Showcase Your Projects: If you’ve worked on relevant projects, whether personal or professional, make sure to include them. We love seeing real-world applications of your skills, especially if they involve data modelling or automation.
Apply Through Our Website: We encourage you to apply directly through our website. It’s the best way for us to see your application and get to know you better. Plus, it shows you’re serious about joining our team!
How to prepare for a job interview at TRIA
✨Know Your Data Tools
Make sure you brush up on your knowledge of AWS, Snowflake, and Python. Be ready to discuss how you've used these tools in past projects, especially when building and maintaining data pipelines. Showing that you can turn messy scripts into reliable workflows will definitely impress.
✨Showcase Your Problem-Solving Skills
Prepare examples of how you've tackled challenges in data engineering. Whether it's optimising SQL queries or automating workflows, be specific about the problems you faced and the solutions you implemented. This will demonstrate your hands-on approach and technical expertise.
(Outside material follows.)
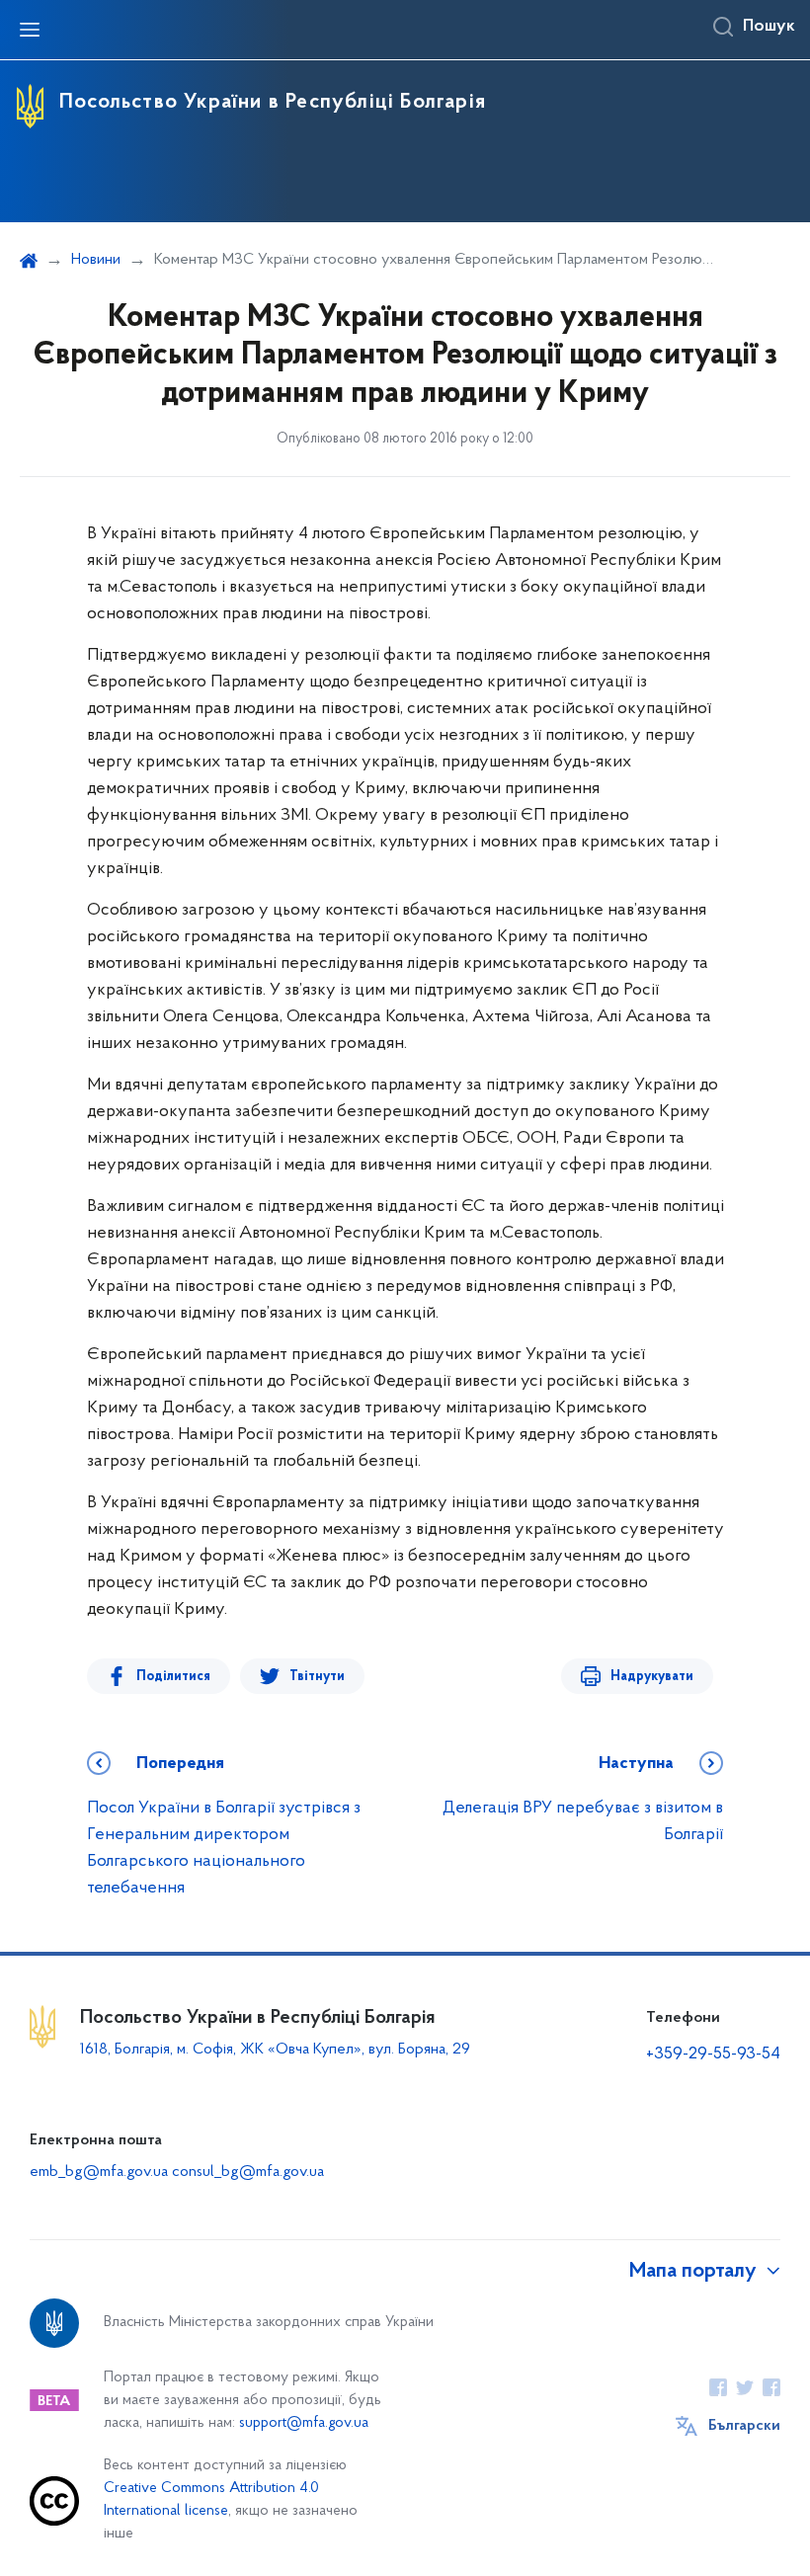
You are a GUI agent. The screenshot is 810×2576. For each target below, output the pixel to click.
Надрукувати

✨Understand the Role's Impact
Familiarise yourself with how data influences decision-making in sports. Be ready to discuss how your work as a Data Engineer can support performance insights and unify data sources. This shows that you’re not just technically skilled but also understand the bigger picture.
✨Be Ready for Technical Questions
Expect to dive deep into technical discussions during the interview. Brush up on your knowledge of CI/CD practices, Git version control, and data governance. Being able to articulate your experience and best practices will set you apart from other candidates.